1st place, "A Fire in the Hills" by Sally Thomas
Runner-up, "Remission" by Gloria Whelan
Honorable Mentions, "Open House" by Jennifer Donahue and "Unfinished Business" by Rob Davidson
Dappled Things fiction editor Natalie Morrill has the following words about our winners:
Sally Thomas's "A Fire in the Hills" was a standout submission in the midst of a very strong long list, both in terms of its literary quality, and in terms of its honest engagement with the narrator's trauma. The narrator's voice, as well as her deft use of point-of-view shifts and non-linear narrative structure to engage with and complicate our sense of who she is, read as the authentic record of a wise and introspective, yet conflicted, woman. The characters in this story, and its protagonist in particular, come across as vivid and complex, wrestling with the meaning of their own sins and scars even as they fumble towards wholeness (and holiness). Longer short stories (this one is over 7500 words) need to be able to justify their length, and this is one piece we would not wish any shorter.
"Remission" by Gloria Whelan, our runner up, has its own set of strengths, and is a marvelous little story that seems perfectly suited to the criteria of this competition. This simple but rich account of an aging priest on holiday near the end of his life reads, as one of our judges put it, as if it "could have been written by Powers himself... if Powers had had a better hand with women characters." A delight!
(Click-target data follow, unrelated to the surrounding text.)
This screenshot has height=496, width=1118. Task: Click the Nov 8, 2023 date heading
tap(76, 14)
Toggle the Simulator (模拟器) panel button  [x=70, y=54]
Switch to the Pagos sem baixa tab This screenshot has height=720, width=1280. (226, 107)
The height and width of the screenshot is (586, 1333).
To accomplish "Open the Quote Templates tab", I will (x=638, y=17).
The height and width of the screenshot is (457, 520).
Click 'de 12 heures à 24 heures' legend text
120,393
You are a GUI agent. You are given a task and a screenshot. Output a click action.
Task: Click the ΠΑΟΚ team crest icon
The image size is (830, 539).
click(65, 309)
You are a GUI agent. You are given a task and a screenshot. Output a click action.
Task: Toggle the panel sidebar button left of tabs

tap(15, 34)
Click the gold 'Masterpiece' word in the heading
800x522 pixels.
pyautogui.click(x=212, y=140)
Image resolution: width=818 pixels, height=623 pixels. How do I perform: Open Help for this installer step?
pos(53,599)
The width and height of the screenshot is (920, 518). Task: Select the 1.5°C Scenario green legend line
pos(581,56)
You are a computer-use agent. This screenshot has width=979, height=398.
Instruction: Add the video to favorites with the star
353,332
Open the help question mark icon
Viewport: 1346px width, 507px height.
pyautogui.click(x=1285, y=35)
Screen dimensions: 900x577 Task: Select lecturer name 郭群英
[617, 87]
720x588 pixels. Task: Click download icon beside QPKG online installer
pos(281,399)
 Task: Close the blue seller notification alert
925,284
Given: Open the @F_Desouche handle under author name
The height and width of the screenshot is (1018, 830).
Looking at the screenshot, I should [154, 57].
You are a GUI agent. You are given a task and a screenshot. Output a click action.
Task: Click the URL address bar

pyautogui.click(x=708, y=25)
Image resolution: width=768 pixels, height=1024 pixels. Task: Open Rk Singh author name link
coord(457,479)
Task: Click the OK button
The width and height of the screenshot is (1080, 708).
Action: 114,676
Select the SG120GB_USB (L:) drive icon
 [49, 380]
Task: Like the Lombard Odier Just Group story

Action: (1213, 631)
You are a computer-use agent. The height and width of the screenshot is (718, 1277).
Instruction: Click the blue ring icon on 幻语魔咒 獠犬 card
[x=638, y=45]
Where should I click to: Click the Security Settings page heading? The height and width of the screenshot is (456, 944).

Our honorable mentions are "Open House" by Jennifer Donahue and "Unfinished Business," by Rob Davidson. Coincidentally, both these stories deal with complex and broken family relationships, all of which come to a head towards the climax of each story. While the one touches on suicide, teen pregnancy, and disability, and the other on divorce and dementia, both of these stories stood out to our judges as deeply compassionate and deftly handled presentations of the moments of luminosity and grace we can receive even in the most confusing and hopeless-seeming relationships.